[TxMt] [Latex] Compiler selection logic

Robin Houston robin.houston at gmail.com
Sun Apr 15 20:33:14 UTC 2007

Hi Haris,

Thanks for the reply.

On 4/15/07, Charilaos Skiadas <skiadas at hanover.edu> wrote:
> Not sure we should really distinguish between mytex and mylatex. Any
> use cases where both are needed as options?

I agonised over this. The reason I proposed what I did is not because
I think it's crucial to have both, but because I don't think the
(of only supporting one) is important enough to break TeXShop compatibility

Perhaps we could just document one of them. That way we
a) don't overburden the user with possibilities, but
b) still meet the expectations (and support the documents) of someone
switching from TeXShop.

Also, what exactly do we mean when we say "compilation route is
> 'latex' "? latex would produce a dvi file. Do we then convert it to
> pdf, and if so how?

Yes, we convert it to PDF. As for how to do this, perhaps:
1. Look for simpdftex, and use it if present.
2. Look for altpdflatex, and use it if present.
3. Use tex, dvips, ps2pdf, if all are present.
4. Give up with an error.

Also, should the user have a way of specifying that they want dvi
> output instead of pdf output?

I reckon that if someone wants that (or any other weird combination of
things), they can just write a custom compilation script and use mylatex.

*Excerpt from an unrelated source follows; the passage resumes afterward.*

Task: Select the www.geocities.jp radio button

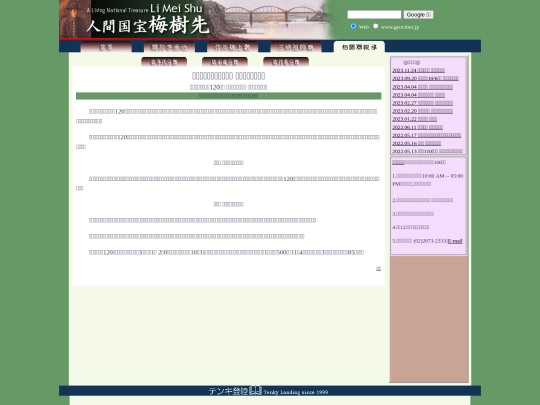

> 1. Use the %!TEX TS-program specification in the source file.
> > 2. Use the %!TEX TS-program specification in the master file.
> Actually those 1,2 are really one, using the options.sh/options.rb
> script/library. There might be other files between the source file
> and the master file, and those should be looked at as well. Also keep
> in mind that there are multiple ways to define what the master file
> is (I think options.sh/rb takes care of that).

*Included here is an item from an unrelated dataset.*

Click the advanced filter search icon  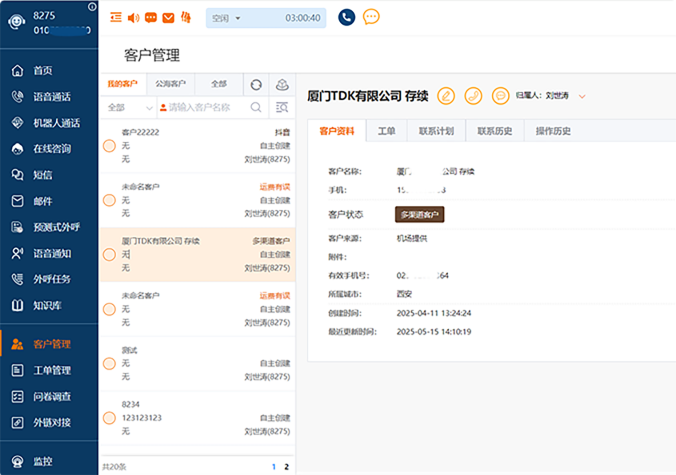click(x=282, y=107)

Hmm. My ordering was quite careful here: options.sh actually does it the
wrong way round, i.e. the master file spec over-rides the one in the source
file itself! The Typeset & View script justifies this with the comment:

  # Yes, this means options in master files override options in the
individual file
  # this may not exactly be ideal, but it's easiest. Show me a file
structure that this
  # is a problem for, and I'll show a poorly-designed LaTeX file

which I think speaks for itself. (I'm not even convinced by the "easiest":
it's not exactly hard to do this properly!) As for chaining more than two
files: if you consider that an important feature, then consider it done.

Looks good overall.

Great! When we've reached agreeement on all the details, I'll get coding.